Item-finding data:
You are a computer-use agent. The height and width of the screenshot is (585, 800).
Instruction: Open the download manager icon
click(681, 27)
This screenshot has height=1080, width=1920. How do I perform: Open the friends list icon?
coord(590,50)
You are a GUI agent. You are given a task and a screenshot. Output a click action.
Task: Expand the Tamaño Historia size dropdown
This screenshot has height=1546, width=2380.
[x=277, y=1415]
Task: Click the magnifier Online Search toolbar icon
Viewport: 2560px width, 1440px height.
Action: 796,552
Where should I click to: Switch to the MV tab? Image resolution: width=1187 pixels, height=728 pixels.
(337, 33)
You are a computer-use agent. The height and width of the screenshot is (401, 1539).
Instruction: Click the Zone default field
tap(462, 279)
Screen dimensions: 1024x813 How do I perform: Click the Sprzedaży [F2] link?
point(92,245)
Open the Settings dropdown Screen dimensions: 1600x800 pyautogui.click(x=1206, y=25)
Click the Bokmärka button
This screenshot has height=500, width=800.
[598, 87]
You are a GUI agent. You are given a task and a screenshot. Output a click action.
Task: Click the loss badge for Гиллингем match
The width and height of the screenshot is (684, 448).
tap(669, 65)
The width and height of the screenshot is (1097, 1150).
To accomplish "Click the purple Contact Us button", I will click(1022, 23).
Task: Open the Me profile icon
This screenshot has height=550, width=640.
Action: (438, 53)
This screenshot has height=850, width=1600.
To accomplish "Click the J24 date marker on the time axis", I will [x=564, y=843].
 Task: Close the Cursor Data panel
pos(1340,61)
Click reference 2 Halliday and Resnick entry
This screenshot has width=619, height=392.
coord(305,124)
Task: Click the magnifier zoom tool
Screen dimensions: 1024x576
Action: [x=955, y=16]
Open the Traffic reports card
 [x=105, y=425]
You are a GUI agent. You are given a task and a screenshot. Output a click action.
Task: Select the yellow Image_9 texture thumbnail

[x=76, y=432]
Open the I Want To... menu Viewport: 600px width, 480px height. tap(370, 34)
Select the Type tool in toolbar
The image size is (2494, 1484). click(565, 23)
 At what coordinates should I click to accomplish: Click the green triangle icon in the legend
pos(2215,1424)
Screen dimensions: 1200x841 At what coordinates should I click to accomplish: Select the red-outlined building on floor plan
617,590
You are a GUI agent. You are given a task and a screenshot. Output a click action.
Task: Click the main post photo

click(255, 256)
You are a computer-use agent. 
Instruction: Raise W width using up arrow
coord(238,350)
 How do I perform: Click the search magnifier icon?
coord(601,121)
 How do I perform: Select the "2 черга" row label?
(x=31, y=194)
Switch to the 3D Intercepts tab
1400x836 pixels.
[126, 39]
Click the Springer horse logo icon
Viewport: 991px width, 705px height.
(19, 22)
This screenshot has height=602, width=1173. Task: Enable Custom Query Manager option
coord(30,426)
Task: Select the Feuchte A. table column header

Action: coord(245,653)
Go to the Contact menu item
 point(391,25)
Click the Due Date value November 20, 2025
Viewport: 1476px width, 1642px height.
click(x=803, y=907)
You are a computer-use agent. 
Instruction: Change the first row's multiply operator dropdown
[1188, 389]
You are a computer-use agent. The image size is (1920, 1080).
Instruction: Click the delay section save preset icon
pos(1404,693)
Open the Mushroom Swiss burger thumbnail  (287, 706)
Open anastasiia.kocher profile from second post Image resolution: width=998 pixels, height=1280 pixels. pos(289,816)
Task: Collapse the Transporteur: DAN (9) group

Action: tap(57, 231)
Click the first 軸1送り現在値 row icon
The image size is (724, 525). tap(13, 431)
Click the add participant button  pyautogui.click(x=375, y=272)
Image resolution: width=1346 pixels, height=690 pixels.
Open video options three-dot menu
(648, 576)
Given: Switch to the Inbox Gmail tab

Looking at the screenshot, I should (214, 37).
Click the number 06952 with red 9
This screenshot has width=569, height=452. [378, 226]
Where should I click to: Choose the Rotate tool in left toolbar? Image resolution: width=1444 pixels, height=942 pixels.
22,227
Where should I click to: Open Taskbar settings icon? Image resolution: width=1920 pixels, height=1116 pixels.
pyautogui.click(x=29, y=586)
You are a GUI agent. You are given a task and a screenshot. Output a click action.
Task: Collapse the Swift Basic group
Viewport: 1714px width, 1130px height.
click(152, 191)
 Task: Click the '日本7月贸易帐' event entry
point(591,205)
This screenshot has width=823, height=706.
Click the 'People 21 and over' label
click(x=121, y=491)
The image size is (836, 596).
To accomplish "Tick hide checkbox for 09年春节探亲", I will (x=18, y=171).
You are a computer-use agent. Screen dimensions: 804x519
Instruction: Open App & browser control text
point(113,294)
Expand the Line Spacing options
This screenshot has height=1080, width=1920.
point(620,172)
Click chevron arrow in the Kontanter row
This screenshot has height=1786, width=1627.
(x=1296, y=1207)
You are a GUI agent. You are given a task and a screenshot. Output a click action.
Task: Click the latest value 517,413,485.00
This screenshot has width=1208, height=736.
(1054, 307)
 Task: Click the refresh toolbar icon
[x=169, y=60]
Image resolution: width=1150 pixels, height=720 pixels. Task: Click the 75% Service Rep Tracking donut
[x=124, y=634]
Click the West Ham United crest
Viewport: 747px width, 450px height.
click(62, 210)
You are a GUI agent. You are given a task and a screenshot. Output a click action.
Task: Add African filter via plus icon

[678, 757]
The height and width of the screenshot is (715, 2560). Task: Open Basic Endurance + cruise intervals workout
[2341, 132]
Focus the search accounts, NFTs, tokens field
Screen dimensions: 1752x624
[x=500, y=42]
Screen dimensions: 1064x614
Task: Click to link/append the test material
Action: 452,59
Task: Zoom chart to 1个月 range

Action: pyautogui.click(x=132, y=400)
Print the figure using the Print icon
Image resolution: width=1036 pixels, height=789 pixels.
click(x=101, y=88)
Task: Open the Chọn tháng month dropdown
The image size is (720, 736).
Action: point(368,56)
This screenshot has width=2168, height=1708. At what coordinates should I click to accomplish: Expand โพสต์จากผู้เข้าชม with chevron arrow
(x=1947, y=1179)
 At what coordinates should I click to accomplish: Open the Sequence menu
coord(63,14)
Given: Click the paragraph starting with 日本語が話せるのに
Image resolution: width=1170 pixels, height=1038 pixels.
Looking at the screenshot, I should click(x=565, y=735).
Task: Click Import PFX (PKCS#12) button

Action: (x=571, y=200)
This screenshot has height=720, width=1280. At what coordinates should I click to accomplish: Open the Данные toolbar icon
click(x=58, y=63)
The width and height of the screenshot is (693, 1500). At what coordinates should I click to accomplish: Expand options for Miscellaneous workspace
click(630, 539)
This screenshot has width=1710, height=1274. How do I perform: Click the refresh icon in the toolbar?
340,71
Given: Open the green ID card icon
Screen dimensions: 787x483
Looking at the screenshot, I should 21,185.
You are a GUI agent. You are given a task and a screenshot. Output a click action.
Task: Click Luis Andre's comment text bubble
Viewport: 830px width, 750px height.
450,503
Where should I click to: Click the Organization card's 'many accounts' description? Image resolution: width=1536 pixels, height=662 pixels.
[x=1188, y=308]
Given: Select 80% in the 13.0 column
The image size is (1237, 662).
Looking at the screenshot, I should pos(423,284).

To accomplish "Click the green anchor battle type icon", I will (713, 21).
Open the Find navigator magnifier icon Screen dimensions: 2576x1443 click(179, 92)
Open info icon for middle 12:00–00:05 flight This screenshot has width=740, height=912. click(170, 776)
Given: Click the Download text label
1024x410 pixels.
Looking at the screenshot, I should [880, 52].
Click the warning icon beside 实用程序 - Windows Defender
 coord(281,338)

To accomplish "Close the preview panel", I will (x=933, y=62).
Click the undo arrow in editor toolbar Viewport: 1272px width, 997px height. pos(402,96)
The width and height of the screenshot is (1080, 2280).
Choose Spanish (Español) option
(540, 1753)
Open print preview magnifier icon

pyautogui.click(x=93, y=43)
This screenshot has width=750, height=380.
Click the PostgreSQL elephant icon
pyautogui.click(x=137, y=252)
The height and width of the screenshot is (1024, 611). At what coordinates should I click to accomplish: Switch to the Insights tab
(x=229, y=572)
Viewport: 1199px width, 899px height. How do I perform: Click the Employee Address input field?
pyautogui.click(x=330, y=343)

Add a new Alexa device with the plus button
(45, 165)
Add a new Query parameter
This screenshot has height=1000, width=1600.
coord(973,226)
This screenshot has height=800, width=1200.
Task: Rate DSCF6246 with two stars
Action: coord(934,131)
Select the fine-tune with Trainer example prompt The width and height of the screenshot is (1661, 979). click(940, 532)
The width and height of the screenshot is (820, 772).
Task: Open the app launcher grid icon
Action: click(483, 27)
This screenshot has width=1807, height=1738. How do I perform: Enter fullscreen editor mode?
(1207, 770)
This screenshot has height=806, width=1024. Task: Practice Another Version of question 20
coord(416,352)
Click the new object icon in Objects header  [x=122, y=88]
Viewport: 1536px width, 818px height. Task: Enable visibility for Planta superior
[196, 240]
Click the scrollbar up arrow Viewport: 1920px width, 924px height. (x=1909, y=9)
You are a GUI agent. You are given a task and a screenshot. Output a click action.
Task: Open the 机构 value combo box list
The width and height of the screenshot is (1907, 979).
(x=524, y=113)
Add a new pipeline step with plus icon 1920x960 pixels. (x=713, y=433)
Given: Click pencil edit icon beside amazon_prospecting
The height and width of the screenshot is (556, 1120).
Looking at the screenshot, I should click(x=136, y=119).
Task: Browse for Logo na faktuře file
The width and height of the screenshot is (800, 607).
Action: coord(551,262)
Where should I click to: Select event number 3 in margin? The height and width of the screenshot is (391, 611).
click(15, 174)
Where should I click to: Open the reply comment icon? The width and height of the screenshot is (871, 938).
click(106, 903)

- _Exercise aim_
Copy the stretch from the line containing "Open anastasiia.kocher profile" through the line containing "Looking at the screenshot, I should (214, 37).", substituting "ellipsis" for "three-dot" and leaving everything else as it is.

- _Task result_
Open anastasiia.kocher profile from second post Image resolution: width=998 pixels, height=1280 pixels. pos(289,816)
Task: Collapse the Transporteur: DAN (9) group

Action: tap(57, 231)
Click the first 軸1送り現在値 row icon
The image size is (724, 525). tap(13, 431)
Click the add participant button  pyautogui.click(x=375, y=272)
Image resolution: width=1346 pixels, height=690 pixels.
Open video options ellipsis menu
(648, 576)
Given: Switch to the Inbox Gmail tab

Looking at the screenshot, I should (214, 37).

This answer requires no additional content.